Convective stability of turbulent Boussinesq flow in the dissipative range and flow around small particles

We consider arbitrary, possibly turbulent, Boussinesq flow which is smooth below a dissipative scale ld. It is demonstrated that the stability of the flow with respect to growth of fluctuations with scale smaller than ld leads to a nontrivial constraint. That involves the dimensionless strength of fluctuations of the gradients of the scalar in the direction of gravity Fl and the Rayleigh scale L depending on the Rayleigh number Ra, the Nusselt number Nu, and ld. The constraint implies that the stratified fluid at rest, which is linearly stable, develops instability in the limit of large Ra. This limits observability of solution for the flow around small swimmer in quiescent stratified fluid that has closed streamlines at scale L [A. M. Ardekani and R. Stocker, Phys. Rev. Lett. 105, 084502 (2010)PRLTAO0031-900710.1103/PhysRevLett.105.084502]. Correspondingly, to study the flow at scale L one has to take turbulence into account.
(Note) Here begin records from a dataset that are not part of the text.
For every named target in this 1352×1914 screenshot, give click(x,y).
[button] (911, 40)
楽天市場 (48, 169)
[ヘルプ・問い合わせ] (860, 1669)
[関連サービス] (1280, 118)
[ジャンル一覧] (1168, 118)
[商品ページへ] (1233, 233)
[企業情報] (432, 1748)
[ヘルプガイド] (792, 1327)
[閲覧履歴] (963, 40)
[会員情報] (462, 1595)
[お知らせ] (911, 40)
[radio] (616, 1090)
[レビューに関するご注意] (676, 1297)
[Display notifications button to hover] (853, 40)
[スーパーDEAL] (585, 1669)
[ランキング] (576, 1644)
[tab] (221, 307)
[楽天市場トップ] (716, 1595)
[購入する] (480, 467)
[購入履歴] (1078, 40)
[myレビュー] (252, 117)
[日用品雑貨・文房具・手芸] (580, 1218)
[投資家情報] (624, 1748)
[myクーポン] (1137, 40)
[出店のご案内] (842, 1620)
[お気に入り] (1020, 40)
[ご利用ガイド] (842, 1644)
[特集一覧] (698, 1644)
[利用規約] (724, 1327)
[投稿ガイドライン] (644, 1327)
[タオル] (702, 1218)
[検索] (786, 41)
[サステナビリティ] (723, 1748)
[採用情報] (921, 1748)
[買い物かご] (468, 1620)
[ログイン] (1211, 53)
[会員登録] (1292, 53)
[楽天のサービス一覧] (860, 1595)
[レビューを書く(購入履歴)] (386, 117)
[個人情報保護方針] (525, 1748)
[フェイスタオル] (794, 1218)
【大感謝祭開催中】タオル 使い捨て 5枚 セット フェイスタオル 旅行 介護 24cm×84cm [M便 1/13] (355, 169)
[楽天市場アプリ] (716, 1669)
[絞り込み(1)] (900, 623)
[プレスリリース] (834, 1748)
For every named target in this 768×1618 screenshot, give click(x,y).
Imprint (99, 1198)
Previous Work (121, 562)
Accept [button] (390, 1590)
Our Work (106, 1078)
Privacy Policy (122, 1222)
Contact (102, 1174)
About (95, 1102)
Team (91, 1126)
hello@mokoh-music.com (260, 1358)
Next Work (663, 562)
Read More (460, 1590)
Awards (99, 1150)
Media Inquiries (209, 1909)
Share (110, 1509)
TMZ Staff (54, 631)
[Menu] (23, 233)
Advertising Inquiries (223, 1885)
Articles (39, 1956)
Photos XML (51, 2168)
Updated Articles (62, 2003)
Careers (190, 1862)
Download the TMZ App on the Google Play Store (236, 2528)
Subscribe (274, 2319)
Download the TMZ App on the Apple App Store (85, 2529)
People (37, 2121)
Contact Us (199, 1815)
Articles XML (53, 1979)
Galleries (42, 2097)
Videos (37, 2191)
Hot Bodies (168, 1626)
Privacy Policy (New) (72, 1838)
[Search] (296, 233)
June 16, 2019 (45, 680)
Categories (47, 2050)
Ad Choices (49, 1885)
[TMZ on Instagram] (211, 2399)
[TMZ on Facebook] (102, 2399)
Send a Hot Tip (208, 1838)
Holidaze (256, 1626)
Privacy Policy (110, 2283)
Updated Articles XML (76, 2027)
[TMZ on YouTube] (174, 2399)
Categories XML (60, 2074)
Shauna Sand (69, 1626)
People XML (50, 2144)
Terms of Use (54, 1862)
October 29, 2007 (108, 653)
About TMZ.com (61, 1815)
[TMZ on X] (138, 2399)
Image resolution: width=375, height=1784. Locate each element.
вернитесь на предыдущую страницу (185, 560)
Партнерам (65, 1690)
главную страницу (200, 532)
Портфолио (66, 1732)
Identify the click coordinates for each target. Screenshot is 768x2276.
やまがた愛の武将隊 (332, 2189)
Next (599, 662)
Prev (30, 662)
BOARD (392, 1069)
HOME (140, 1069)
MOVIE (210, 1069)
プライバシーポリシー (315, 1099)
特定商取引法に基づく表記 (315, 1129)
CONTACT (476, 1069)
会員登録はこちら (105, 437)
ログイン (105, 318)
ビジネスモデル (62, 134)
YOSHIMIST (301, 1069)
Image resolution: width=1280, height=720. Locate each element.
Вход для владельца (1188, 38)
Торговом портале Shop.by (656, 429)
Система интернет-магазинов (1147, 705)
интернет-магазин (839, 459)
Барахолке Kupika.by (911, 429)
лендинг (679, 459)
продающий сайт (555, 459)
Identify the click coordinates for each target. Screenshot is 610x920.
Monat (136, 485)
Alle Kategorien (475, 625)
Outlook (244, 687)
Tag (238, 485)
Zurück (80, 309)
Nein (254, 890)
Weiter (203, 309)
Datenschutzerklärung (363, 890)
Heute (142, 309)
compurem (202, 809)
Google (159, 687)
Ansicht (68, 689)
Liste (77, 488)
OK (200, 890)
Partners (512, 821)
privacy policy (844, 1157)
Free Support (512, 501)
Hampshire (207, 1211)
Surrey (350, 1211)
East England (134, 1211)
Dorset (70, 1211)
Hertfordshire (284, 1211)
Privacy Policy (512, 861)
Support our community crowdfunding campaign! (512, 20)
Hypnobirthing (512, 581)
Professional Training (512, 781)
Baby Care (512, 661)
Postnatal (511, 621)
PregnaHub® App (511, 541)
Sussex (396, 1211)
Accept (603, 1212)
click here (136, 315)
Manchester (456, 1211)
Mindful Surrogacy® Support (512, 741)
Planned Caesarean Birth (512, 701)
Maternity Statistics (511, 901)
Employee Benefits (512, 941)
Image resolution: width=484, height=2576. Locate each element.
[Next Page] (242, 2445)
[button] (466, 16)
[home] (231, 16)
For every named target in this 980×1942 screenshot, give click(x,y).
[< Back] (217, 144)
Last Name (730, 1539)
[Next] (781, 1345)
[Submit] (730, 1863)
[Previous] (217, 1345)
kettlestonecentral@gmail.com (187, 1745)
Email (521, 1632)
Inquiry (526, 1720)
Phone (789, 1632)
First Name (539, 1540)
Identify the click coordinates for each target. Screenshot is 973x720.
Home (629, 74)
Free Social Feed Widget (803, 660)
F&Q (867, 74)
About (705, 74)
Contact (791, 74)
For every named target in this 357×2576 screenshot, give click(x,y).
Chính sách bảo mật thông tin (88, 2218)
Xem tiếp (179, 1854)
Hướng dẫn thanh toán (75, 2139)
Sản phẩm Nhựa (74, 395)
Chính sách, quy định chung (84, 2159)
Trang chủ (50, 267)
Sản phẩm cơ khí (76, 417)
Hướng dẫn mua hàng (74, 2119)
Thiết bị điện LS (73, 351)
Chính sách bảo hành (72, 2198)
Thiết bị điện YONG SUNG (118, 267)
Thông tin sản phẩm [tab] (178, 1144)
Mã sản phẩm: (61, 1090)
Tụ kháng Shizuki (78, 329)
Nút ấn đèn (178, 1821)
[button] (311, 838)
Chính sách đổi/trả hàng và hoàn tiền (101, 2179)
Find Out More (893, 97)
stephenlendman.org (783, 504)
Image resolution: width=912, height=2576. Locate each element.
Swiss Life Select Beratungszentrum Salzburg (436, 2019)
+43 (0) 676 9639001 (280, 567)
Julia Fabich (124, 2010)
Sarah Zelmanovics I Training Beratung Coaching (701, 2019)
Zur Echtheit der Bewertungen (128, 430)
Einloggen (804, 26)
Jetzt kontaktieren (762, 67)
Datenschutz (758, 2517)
We demonstrate that the resulting turbulent flow around small particles or swimmers can be described by a scalar integro-differential advection-diffusion equation. Describing the solutions, we show that closed streamlines persist with finite probability. Our results seem to be the necessary basis in understanding flows around small particles and swimmers in natural marine environments.